The buddy-cop comedy by Seth Fried imagines a war over gentrification, and says something about the way we talk about urbanism.

“Density and dispersal. It’s a war we fight with our own lives everyday.” If there’s a thesis underpinning The Municipalists, the debut novel by Seth Fried, it’s this thought, offered early on by the protagonist, Henry. He’s the kind of guy you don’t hear much from in fiction: a somber, straitlaced urban planner who’s fond of cataloguing the many ways that cities outperform rural areas in terms of health outcomes, education, the environment, et cetera.
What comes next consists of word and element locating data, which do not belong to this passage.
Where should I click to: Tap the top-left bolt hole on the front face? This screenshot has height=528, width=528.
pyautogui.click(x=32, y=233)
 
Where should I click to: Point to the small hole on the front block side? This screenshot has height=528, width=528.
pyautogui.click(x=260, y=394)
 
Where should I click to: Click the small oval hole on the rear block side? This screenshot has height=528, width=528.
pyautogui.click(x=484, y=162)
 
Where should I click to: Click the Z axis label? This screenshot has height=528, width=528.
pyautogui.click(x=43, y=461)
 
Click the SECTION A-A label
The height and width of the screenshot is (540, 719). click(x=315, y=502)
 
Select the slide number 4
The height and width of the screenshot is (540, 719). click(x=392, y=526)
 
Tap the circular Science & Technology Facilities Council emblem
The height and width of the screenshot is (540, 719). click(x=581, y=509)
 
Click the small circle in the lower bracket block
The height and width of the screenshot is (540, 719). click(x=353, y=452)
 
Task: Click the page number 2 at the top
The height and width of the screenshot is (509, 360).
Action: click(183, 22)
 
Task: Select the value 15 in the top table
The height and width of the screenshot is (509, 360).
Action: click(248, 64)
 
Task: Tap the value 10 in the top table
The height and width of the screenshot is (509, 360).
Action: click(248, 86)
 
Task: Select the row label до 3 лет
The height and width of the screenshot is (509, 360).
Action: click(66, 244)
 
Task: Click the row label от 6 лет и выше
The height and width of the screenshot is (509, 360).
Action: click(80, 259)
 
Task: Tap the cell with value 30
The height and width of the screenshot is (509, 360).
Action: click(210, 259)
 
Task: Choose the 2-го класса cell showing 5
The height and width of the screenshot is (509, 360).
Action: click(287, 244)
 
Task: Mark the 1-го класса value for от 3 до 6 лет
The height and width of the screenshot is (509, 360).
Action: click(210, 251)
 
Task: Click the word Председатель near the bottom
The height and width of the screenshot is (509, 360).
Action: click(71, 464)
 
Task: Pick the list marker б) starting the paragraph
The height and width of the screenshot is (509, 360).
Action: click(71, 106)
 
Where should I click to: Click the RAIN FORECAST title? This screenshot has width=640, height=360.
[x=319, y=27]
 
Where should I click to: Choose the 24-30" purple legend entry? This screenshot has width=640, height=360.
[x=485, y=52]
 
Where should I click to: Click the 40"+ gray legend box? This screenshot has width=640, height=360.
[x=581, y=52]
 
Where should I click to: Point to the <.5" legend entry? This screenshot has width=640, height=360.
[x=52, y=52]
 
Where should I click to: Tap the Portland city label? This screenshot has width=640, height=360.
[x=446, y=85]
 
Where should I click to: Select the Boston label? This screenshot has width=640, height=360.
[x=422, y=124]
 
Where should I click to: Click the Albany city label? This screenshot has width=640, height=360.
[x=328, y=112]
In The Municipalists, the war is a literal one. Henry and his reckless robot sidekick are bureaucrats for the fictional U.S. Municipal Survey, and they’re dispatched to Metropolis to resolve a spiraling mystery of physical and cyber attacks that have taken place. It becomes clear that the attacks came from influential terrorists who oppose the urban planning policies of the USMS, the Metropolis mayor, and others. The terrorists argue that the city’s planners are incentivizing displacement of longtime residents and local businesses.

In case you’re wondering, Fried sides mostly with the terrorists. “Everything but the bombing, pretty much,” he says. He holds a healthy appreciation for Jane Jacobs, which inspired the plot and even gave him an excuse to make it funny.